Wednesday, April 23, 2008

Neo-Dada at its best

Disclaimer: I don't support public pie-throwing. But I do support passionate, educated reactions to important issues, especially by 18-22-year-olds. If you want to know why, read the discussion in comments, below.

I was energized today to read that Brown University students launched two green, Cool Whip-topped pies at New York Times columnist Thomas Friedman, who had just begun an Earth Day speech in one of Brown's largest halls last night. The first pie was right on target, while the second was just shy of its mark. Friedman's talk (called "Hot, Flat and Crowded," after his recent book, The World is Flat) dealt with green technology's economic and foreign policy implications, part of the spring speaker series entitled, “Going Green, Globally: Scientific, Economic and Political Perspectives," sponsored by the school's Environmental Change Initiative. Friedman didn't let the colored whipped cream deter him; after cleaning himself off, he did give the speech.
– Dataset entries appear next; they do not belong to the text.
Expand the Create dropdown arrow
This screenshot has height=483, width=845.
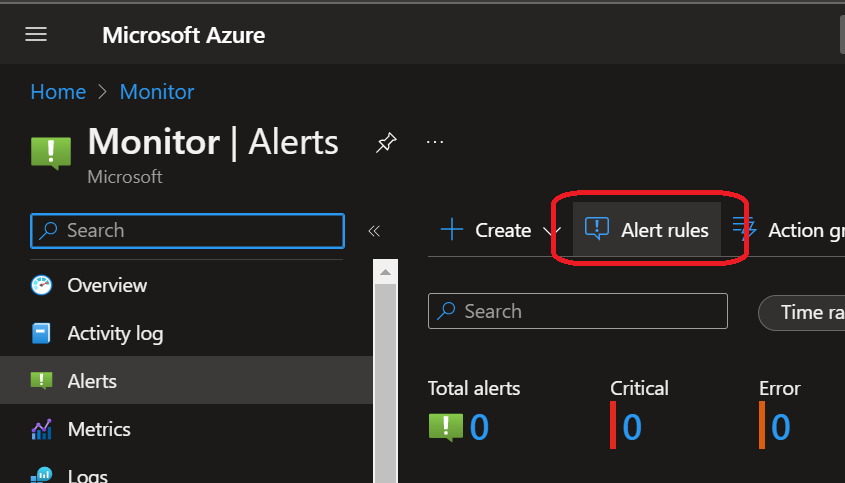pyautogui.click(x=550, y=231)
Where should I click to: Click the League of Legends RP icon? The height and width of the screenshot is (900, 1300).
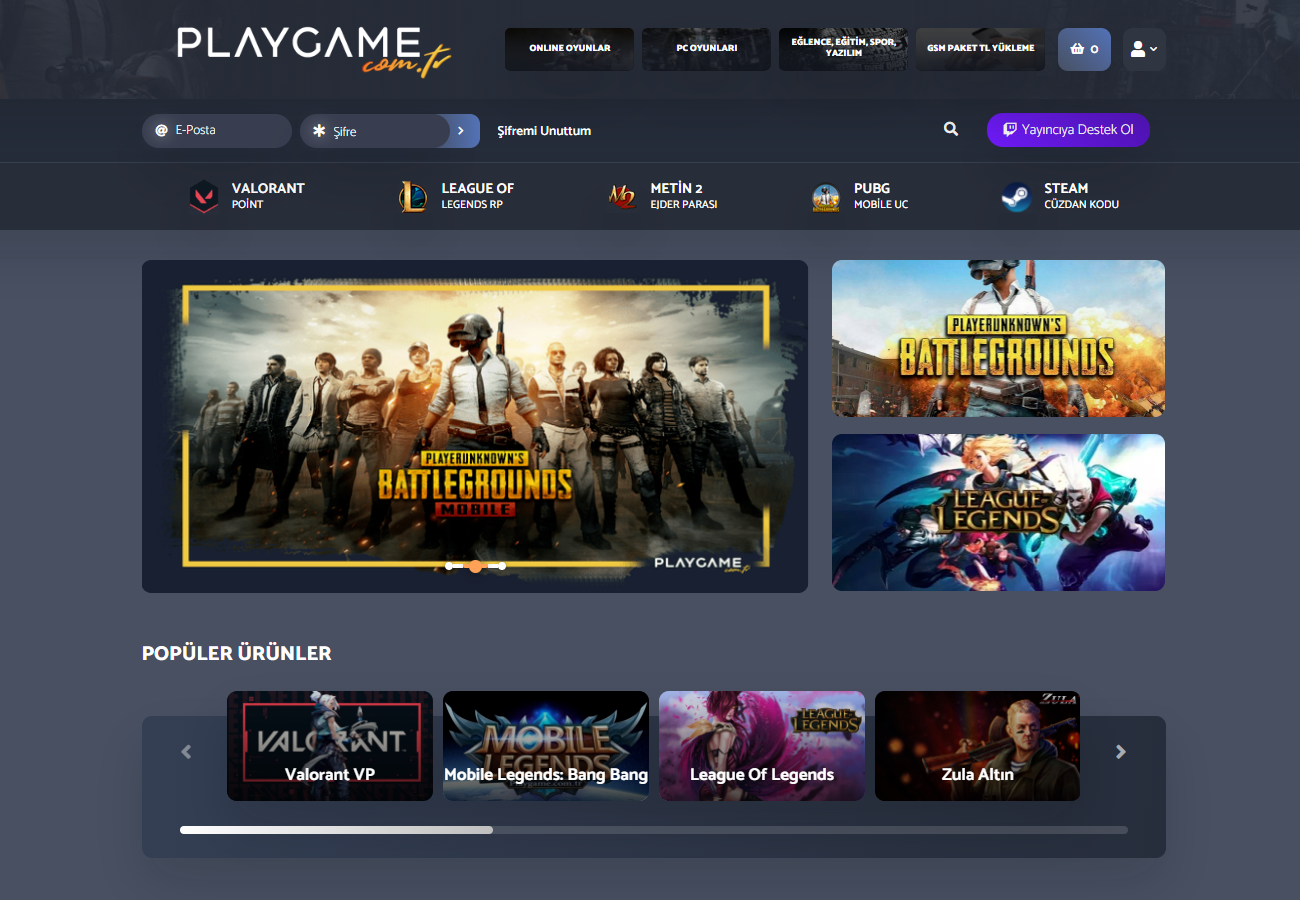coord(413,197)
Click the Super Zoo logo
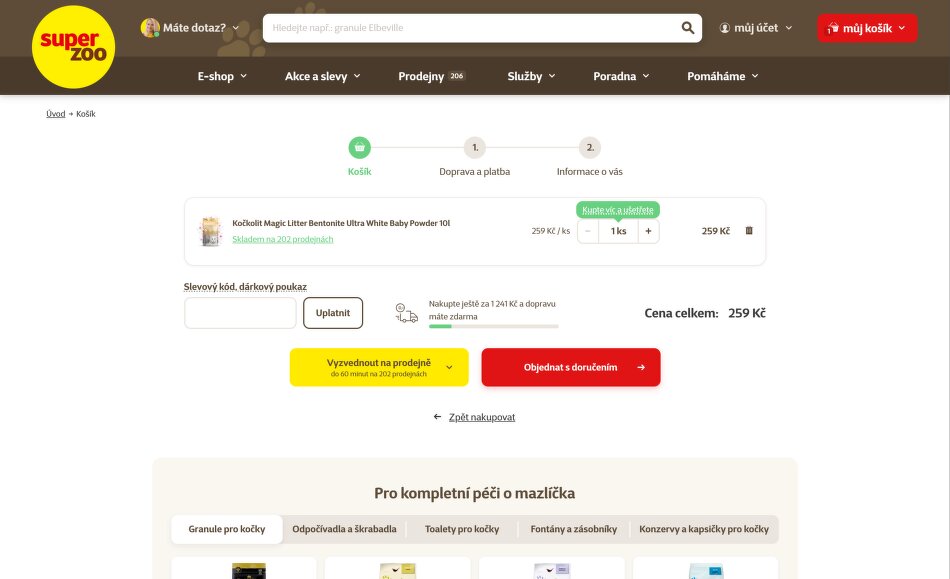Image resolution: width=950 pixels, height=579 pixels. pyautogui.click(x=73, y=47)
The man isn't too popular with a large contingent at Brown, probably because of his advocacy for questionable petrol alternatives like E85 and his support of the United States' 2003 invasion of Iraq.

Believe it or not, YES: there is a video.



The two culprits, calling themselves "Greenwash Guerrillas" (those who oppose greenwashing through action) threw pamphlets at audience members before their attempted escape. The pamphlets read:

Thomas Friedman deserves a pie in the face…

* because of his sickeningly cheery applaud for free market capitalism’s conquest of the planet

* for telling the world that the free market and techno fixes can save us from climate change. From carbon trading to biofuels, these distractions are dangerous in and of themselves, while encouraging inaction with respect to the true problems at hand.

* for helping turn environmentalism into a fake plastic consumer product for the privileged

* for his pure arrogance.

* as the only way to compensate for the ridiculousness of having this fool speak on Earth Day.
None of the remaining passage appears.